All this goes starkly against the official theory that draft board members are chosen among the local communities, among people who will know the special circumstances of the kids being drafted, and who could therefore act in accordance with their unique knowledge. The Selective Service literature itself says:
The decentralized organization of the Selective Service System is ... designed as a convenience to all registrants, providing them with ready access to a personalized unit of the System. ... The unpaid board members are often the neighbors of the registrants. The decisions are based on a knowledge of local conditions and the circumstances surrounding each individual.

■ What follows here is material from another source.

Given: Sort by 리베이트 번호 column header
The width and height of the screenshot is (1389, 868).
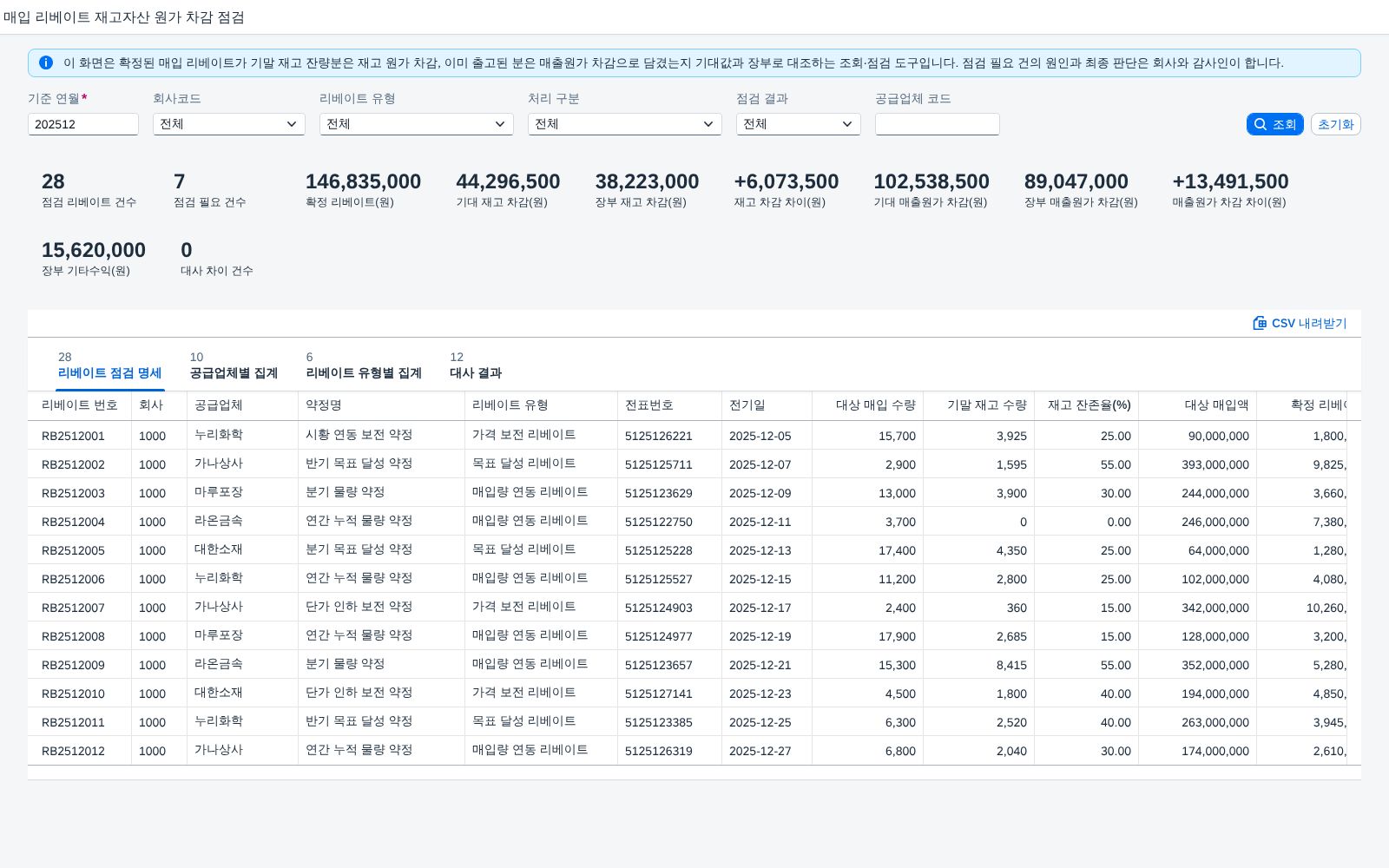Looking at the screenshot, I should (80, 405).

It all sounds very cozy; yet, in those cases that have been ferreted out by enterprising newsmen, it is the reverse of the truth. After a lengthy runaround, two “underground” New Left papers, the New York Free Press and the Mid-Peninsula Observer in California, have been able to get hold of and publicize the names of the draft board members in their areas. Almost uniformly, they found (1) that the draft board members did not live in the communities over which they rule; and (2) that low-income minority group youngsters were being drafted by high-income whites who lived far from their communities. Thus, in Manhattan over 88 percent of draft board members do not live in the communities they rule over; the chairman of the draft board for central Harlem, which drafts low-income Negro youths, lives in the wealthy white community of Great Neck, many miles away from Manhattan, on Long Island.
Little is known so far about these draft board members, although it is already clear that there is a high percentage of lawyers with political connections, and of local school district officials; in short, so-called grass roots people who are, in reality, tied in with the governmental apparatus. It also seems that vacancies in the boards are, in effect, filled by the remaining members themselves, thus making them a self-perpetuating little oligarchy.
One thing is strikingly clear: The draft board members are the willing mainstay of the entire Selective Service System; they not only lend their sanction to evil and to slavery, they are the chief operating arm of that enslavement. They have much blood to answer for. No wonder they want to operate in strict secrecy and anonymity! In its mendacious literature, the Selective Service System claims that “draft board members are frequently consulted (by potential draftees) at their homes or place of business.” Let us hope that this pious hope will soon be a reality, and that these members will indeed begin to be consulted by their “clientele.”